Maya Rodriguez / Eyewitness News
NEW ORLEANS -- At the river's edge at Audubon Park, Mike Janusa looked out at the Mississippi River on Thursday, anxiously watching the water level climb ever so higher every day.
"I'm worried. I'm concerned," said Janusa, a Lakeview resident. "I went through Katrina and lost everything as well, and I would hate to see that happen all over again, due to the river."
It is a flooding fear permeating in a city, which is counting on levees to protect it from the rising river.
"The city of New Orleans is safe," said Mayor Mitch Landrieu, as he addressed those fears during a news conference Thursday afternoon.
However, on that same day, the Army Corps of Engineers released three maps, painting worst case scenarios for flooding from the river in Louisiana.
The first map shows what happens if the Morganza Spillway opens at 50-percent capacity. It shows a torrent of water in parishes further west of the city. In that case, metro New Orleans remains dry.
The second map shows a similar situation, this time of the Old River Control Structure is opened instead of the Morganza.
The final map, though, paints a worst case scenario for the city. If no other water diversions are opened, metro New Orleans could get flooded as deep as 25 feet in some spots.
Officials sought to quell concerns reiterating the maps are only scenarios.
"As an engineer, we're expected to look at all possible contingencies," said Lt. Col. Mark Jernigan of the Army Corps of Engineers. "Not operating that floodway [Morganza] is one of those contingencies, but we're not planning to deviate from how we manage and operate the system."

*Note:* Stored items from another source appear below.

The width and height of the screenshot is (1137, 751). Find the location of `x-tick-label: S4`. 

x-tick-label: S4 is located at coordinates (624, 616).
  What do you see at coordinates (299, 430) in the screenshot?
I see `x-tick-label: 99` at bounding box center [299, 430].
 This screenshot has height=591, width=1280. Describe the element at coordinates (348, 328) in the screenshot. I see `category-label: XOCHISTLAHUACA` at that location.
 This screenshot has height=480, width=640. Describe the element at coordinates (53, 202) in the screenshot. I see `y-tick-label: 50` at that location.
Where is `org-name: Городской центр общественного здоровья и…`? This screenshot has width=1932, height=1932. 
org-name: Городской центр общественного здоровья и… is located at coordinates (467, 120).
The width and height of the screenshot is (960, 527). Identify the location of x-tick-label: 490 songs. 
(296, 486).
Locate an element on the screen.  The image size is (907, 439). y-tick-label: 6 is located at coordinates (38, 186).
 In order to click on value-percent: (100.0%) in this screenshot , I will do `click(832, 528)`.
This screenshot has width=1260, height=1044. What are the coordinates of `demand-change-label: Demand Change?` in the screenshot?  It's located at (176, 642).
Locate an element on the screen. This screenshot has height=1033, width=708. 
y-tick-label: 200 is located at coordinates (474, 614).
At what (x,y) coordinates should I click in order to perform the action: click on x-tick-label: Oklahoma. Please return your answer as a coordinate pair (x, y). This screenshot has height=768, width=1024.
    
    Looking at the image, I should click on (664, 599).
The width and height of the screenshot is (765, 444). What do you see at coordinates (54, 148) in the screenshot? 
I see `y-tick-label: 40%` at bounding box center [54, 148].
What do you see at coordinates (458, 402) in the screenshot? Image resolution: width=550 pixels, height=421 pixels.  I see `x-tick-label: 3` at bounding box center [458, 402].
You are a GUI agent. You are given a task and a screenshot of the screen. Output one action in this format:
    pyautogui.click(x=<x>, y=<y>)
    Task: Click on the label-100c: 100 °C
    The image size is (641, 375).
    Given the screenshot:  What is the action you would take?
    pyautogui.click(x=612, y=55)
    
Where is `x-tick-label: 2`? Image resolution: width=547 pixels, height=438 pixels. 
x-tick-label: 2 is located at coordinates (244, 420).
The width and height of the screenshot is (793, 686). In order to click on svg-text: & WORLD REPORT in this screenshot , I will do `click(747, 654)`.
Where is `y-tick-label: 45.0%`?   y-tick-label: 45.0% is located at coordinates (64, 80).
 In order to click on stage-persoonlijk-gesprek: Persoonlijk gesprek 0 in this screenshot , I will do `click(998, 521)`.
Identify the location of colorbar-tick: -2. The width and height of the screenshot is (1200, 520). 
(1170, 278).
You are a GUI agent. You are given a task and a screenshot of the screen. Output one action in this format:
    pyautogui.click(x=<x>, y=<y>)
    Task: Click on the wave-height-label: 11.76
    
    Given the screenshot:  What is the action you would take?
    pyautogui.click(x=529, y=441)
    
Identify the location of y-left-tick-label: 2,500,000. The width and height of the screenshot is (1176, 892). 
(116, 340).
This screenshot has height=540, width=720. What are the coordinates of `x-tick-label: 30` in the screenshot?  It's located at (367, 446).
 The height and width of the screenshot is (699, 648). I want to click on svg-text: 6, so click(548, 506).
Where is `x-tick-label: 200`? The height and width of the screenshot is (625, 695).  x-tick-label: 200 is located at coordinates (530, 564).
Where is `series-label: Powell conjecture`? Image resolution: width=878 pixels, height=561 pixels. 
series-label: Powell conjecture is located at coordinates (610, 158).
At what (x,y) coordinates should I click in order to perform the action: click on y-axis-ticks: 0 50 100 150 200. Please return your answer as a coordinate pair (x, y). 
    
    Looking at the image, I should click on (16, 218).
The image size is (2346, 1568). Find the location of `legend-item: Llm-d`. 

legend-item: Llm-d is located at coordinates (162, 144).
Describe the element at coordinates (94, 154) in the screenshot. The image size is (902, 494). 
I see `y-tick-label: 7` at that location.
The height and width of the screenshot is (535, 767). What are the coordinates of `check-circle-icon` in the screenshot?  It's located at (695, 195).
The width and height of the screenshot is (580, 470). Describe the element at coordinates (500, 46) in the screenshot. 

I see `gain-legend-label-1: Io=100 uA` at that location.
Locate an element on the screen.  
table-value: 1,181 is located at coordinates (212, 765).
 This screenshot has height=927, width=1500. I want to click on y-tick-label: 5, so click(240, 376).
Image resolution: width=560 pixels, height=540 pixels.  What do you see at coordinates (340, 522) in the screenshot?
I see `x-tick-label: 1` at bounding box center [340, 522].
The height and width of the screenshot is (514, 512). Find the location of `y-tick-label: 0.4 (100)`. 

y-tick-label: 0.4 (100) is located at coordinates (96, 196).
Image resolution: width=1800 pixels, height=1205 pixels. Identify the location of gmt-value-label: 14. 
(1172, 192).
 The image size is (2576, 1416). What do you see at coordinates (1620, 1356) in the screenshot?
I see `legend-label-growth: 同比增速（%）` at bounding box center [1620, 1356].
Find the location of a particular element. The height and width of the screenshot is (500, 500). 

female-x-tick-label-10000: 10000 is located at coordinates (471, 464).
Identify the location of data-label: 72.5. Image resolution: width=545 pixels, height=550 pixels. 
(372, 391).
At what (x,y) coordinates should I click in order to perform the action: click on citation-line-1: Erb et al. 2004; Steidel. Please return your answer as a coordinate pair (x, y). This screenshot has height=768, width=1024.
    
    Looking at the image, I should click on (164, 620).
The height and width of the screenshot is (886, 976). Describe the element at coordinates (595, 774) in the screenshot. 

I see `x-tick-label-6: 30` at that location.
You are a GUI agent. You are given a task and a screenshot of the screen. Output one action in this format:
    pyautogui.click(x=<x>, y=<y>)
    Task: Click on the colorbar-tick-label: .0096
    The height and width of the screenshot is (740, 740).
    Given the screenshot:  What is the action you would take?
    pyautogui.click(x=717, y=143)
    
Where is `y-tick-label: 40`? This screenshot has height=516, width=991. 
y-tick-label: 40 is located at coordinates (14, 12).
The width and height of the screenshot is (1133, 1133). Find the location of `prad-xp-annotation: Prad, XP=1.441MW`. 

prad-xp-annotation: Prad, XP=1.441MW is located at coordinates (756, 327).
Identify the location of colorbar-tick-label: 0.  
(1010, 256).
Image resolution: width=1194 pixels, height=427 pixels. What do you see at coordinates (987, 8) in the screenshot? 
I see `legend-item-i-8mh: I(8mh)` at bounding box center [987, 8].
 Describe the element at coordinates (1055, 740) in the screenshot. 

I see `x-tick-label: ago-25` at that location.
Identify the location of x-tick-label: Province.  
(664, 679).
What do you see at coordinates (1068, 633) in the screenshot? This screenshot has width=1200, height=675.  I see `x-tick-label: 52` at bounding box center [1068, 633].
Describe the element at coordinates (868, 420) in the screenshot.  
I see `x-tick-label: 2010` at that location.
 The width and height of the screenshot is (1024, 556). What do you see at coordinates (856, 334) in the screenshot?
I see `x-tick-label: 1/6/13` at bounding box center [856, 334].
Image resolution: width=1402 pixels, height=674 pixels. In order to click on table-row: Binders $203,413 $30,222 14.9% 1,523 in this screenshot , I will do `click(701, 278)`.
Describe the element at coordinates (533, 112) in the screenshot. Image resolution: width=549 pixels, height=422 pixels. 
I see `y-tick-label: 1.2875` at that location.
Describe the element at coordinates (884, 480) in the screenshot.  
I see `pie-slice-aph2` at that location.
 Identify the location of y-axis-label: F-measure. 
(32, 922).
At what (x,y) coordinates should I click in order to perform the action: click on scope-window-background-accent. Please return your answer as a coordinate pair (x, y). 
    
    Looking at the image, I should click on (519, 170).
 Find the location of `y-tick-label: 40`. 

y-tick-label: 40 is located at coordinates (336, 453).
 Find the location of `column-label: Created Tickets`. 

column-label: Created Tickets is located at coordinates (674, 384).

Other contingencies officials are keeping an eye on include river traffic on a swelling Mississippi River. The Coast Guard said shipping restrictions will begin to kick in once the river reaches 17.5 feet at the Carrollton gage.
"My concerns are not only for the height of the river, but the velocity of the river," said Capt. Ed Stanton of the U.S. Coast Guard.
The river, being an unpredictable body of water, is one that officials are now hoping will stick to a projected pattern.
"We don't know what Mother Nature is going to do tonight or tomorrow," Landrieu said. "We have seen what she has done and we've seen the way this thing is progressing, so I think some of us make assumptions on it continuing in that pattern, but we shall see."
With that in mind, Landrieu said city officials will run through a planning exercise on Friday, for the worst case scenario flooding map for the metro area.